Get hands-on experience with 20+ free Google Cloud products and $300 in free credit for new customers.

429 Resource exhausted on VertexAI with just one large request

Hi folks, I'm trying to pass a prompt to Gemini (1.5 Pro or 1.5 Flash, same problem). It's a single unit prompt, I don't send several, and it's the first one of the day that I try to send.
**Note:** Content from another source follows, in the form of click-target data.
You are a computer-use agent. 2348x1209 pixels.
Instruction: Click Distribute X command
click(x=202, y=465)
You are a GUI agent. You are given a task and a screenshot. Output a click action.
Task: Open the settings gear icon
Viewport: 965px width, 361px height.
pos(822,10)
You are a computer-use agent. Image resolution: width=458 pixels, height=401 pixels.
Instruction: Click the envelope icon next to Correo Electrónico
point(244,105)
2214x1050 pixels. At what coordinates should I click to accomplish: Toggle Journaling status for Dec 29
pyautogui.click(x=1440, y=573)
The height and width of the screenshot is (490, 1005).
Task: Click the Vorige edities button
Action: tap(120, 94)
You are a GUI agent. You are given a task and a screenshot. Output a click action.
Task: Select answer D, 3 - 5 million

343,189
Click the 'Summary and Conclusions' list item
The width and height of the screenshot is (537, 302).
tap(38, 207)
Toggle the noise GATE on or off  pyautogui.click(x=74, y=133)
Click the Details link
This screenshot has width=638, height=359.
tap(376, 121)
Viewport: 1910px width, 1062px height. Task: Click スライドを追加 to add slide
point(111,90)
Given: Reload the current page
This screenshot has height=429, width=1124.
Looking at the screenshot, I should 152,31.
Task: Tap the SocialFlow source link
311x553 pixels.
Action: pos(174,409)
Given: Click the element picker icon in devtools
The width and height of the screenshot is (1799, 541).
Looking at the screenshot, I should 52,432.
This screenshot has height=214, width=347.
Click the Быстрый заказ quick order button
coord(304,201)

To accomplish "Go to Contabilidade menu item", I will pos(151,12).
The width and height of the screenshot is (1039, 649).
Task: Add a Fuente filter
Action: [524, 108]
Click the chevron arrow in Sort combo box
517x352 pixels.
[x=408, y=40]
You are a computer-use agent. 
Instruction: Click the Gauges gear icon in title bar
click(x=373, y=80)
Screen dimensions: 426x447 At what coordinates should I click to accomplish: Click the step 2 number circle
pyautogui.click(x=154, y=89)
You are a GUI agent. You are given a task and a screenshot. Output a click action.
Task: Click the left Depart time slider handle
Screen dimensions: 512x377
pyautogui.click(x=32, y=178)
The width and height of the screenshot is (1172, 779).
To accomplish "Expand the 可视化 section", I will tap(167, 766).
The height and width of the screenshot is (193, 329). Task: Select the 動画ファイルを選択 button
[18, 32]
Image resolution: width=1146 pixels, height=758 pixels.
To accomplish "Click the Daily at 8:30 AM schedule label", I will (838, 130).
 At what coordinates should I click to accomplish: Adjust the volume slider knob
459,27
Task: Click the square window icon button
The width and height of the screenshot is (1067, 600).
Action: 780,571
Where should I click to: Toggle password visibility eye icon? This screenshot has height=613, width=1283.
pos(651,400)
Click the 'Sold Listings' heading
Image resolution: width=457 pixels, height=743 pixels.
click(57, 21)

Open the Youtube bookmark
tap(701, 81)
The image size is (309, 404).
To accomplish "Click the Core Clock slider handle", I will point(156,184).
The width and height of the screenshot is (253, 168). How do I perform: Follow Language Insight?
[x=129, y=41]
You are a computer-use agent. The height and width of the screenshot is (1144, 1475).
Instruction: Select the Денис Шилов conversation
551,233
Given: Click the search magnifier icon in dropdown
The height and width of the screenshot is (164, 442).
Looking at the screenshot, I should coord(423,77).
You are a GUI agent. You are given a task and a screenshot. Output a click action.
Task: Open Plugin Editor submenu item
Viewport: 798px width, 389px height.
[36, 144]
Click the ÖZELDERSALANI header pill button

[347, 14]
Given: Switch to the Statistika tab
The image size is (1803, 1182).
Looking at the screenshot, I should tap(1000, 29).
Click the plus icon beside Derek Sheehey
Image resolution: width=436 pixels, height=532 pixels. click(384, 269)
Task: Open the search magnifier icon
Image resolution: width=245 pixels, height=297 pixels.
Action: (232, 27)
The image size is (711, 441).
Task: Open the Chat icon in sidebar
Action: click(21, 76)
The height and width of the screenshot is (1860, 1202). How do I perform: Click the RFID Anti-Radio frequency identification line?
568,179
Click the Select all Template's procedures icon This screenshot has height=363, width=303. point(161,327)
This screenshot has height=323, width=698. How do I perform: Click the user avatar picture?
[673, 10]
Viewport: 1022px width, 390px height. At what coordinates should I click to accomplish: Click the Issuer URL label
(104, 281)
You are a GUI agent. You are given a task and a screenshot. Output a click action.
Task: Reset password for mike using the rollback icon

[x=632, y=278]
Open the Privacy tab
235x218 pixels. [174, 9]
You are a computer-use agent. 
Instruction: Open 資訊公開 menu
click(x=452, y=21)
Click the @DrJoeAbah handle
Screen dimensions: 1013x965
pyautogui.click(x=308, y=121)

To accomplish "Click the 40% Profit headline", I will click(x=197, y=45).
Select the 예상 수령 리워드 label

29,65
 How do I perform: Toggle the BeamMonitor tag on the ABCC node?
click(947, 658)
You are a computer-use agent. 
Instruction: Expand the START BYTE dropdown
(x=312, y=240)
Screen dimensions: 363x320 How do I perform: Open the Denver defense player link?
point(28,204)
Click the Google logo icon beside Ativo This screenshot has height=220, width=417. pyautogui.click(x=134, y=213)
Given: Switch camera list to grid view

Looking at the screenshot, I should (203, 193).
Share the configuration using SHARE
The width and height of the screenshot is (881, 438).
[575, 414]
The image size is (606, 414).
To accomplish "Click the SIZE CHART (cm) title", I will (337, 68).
And I get an error: google.api_core.exceptions.ResourceExhausted: 429 Resource exhausted. Please try again later. Please refer to https://cloud.google.com/vertex-ai/generative-ai/docs/quotas#error-code-429 for more details.

What makes it special, though, is its size:
Prompt Token Count: 605995 # total_tokens
Prompt Character Count: 1294 # total_billable_characters

It's made up as follows:
contents = [
    foo, # Part.from_data
    bar, # Part.from_data
    prompt # Part.from_text
]

I've checked the quotas, and none of them seem to be breached. And the input token quota is about 4 million, so I'm well under.

Do you have any idea what might be causing my problem? Thanks!

Solved Solved
3 6 1,817
1 ACCEPTED SOLUTION

We recieved information that the issue is because of resource problems due to a new way to handle quotas and requests. This will happen for version 002 (when many users try to use 002 at the same time, for the specific region), but 001 will still work as it uses the old way to handle quotas and requests.
Other ways to solve it is to try another region (if pay-as-you-go) or buy dedicated GSU's via Provisioned Throughput.

View solution in original post

6 REPLIES 6

We also got the same issue with Gemini 1.5 Flash, with even smaller files.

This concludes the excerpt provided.